Organic–inorganic halide perovskite solar cells (PSCs) have received extensive research in the field of optoelectronic materials. The absorption layer widely used in PSCs is methylammonium lead trihalide (MAPbX3, X = Cl, Br, I), still, the toxicity of lead (Pb) restricts its development, tin-based perovskite MASnI3 has attracted much attention due to its sound absorption characteristics. In this work, the perovskite solar cell adopts an inverted HTL-free structure, and the one-dimensional solar cell capacitor simulator SCAPS-1D (Solar Cell Capacitance Simulator) was adopted for numerical simulation and found that FTO/CH3NH3SnI3/C60/Au structure PSCs also showed excellent photovoltaic performance. We studied the influence of the thickness of the absorber layer, the defect density, the doping concentration of different layers, and we also studied PSCs with two structures, upright (p-i-n) and inverted (n-i-p) under the same lighting conditions.
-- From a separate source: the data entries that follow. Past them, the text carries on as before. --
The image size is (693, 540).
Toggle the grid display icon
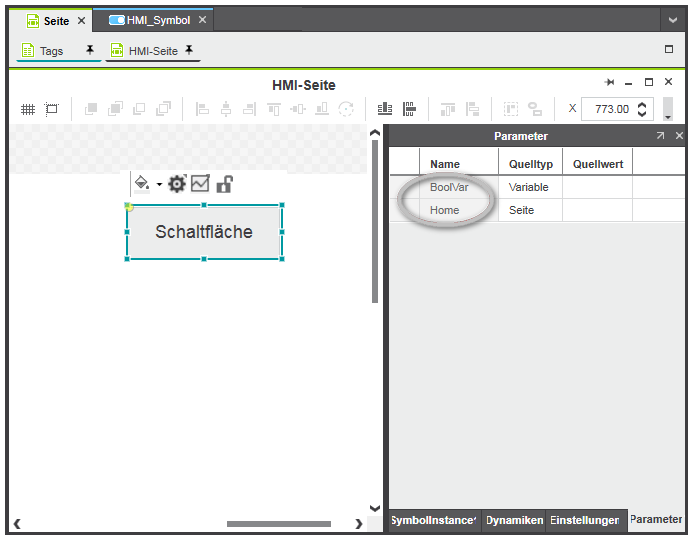pyautogui.click(x=28, y=109)
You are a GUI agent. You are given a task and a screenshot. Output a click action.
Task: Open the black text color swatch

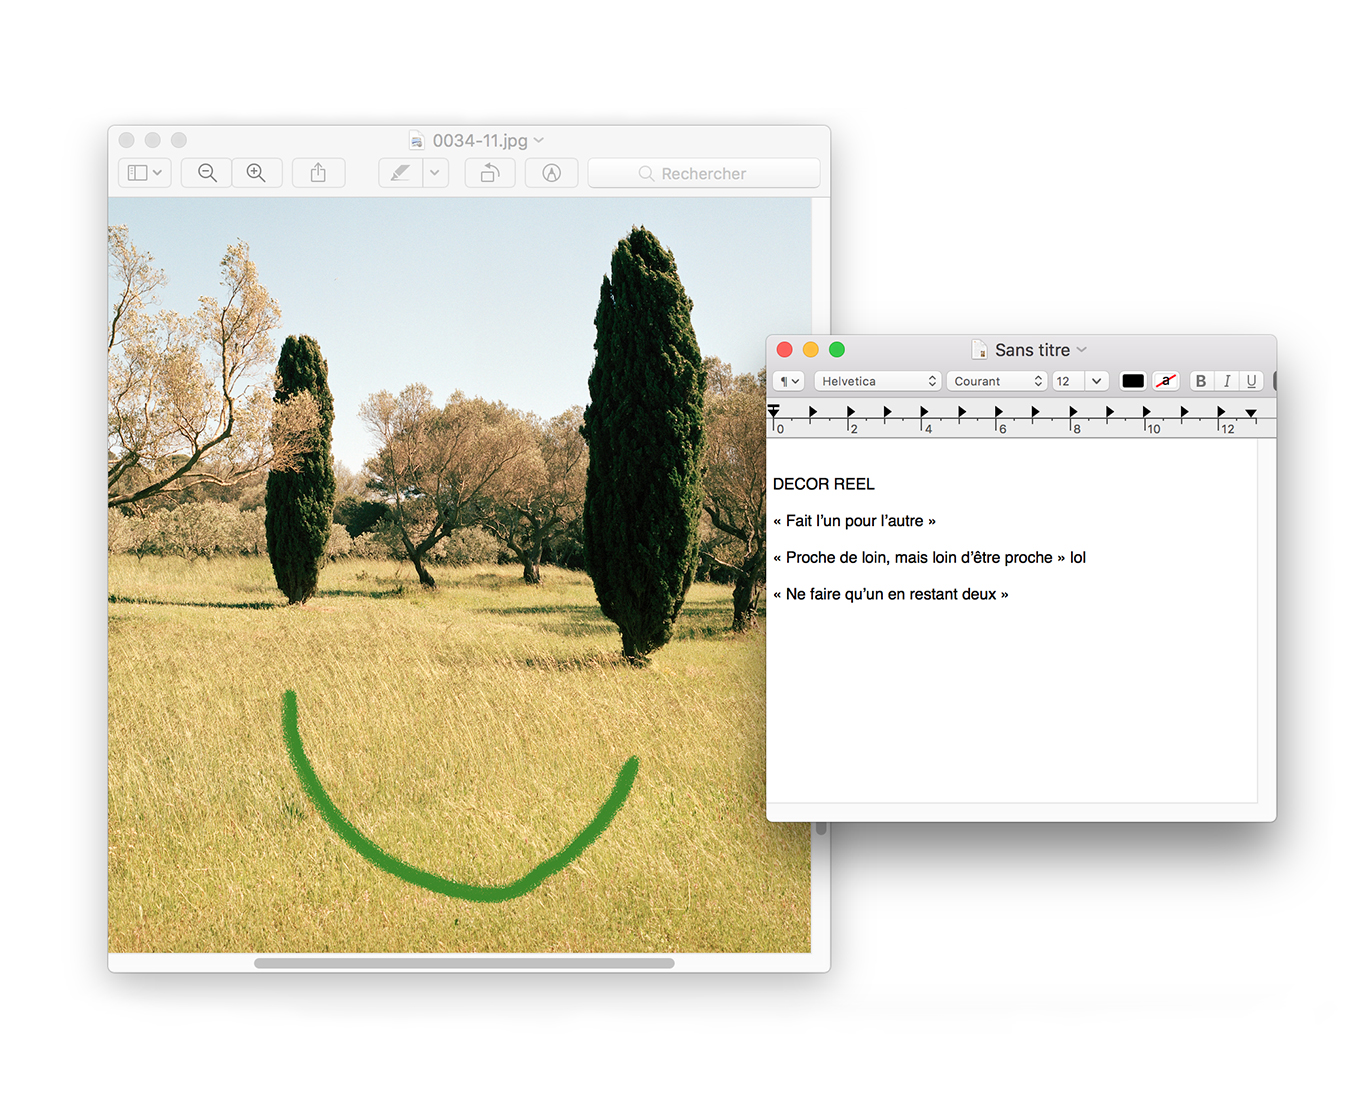(x=1132, y=381)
The simulation results show that the optimized inverted HTL-free tin-based PSCs based on C60 is with inspiring performance: a short-circuit current density (JSC) of 32.4566 mA/cm2, Open circuit voltage VOC (V) of 0.8585 V, fill factor (FF) of 73.72% and power conversion efficiency (PCE) of 20.54%. Based on HTL-free, the inverted structure can realize the PSCs to the maximum extent to ensure the light intensity of the incident perovskite layer, and the light-induced carriers could be effectively collected, directly increase the number of excitable electron–hole pairs, showing better performance. Based on the inverted HTL-free tin-based PSCs, we also listed the PSCs performance parameters of different material ETL. This work provides new ideas for PSCs development in the future.